## TEXT SHOWN
★ ★ ★

But for a man whose whole case rests on the damage supposedly being done to the planet by carbon dioxide, it was somewhat disconcerting to see him quoted as saying that CO2 levels in the atmosphere have now reached "430 parts per million [ppm]". He said exactly the same last year in an interview with Prospect. The actual level is 388.97 ppm. It may seem a tiny point, but one might have expected "the world's leading expert on climate change" to have a rather surer grasp of a fact so central to his case.
Similarly, one would not expect a man whose institute is claimed to be "a world-leader in low carbon technologies" to claim, as he does in his book, that by next year wind energy "is set to account for 8 per cent of electricity generation in the UK", when the current figure is scarcely 1 per cent; or that "wind accounted for 35 per cent of total installed power capacity in the US in 2007", when two minutes on the internet could have shown him that wind power that year generated less electricity in the US than a single large coal-fired power station.
In fact, when the Stern Review came out in 2006, predicting that global warming could soon account for the extinction of 40 per cent of all species of life on earth, far from being universally lauded it was savagely criticised by some of the very people who might have been expected to praise it – his fellow economists. No one was more excoriatory than the man on whose work Lord Stern claimed to have based many of his most scarifying predictions, the noted Dutch economist Dr Richard Tol.

★ ★ ★

## PROBLEMS TO WORK ON
1. Please answer these from the text on Lord Stern:
(a) What does it give as the actual level of CO2 in the atmosphere?
(b) What share of total installed power capacity in the US in 2007 does the book attribute to wind?
(c) Which economist does Lord Stern claim as the basis for many of his predictions?
2. Resume the text on Lord Stern after its final sentence and keep writing it.
The records have nothing to do with this.

★ ★ ★

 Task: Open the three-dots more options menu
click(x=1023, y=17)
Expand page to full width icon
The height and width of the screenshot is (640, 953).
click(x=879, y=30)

★ ★ ★

## RESULTS IN ORDER
1.
(a) 388.97 ppm
(b) 35 per cent
(c) Dr Richard Tol

2.
Far from being a global-warming sceptic, Dr Tol has played a key part in the UN's Intergovernmental Panel on Climate Change and wrote the UN Handbook on Methods for Climate Change Impact Assessment. But he could not have been more withering about the way the Stern Review went out of its way to cherry pick the most alarming possible predictions about the impacts of climate change and then to exaggerate them still further. Where Tol had, for instance, given a range of costs up to $14 per ton of CO2, while saying that the actual cost was "likely to be substantially smaller", Stern had more than doubled his figure, to $29 a ton. Stern's report, Tol pronounced, could be "dismissed as alarmist and incompetent", and his doomsday prophecies were simply "preposterous".
Yet this is the man, reverentially treated by the BBC, the media and politicians everywhere as "the world's leading expert on climate change" – so lost in his apocalyptic dreams that he doesn't even know something so basic to his cause as how much CO2 there is in the air we breathe.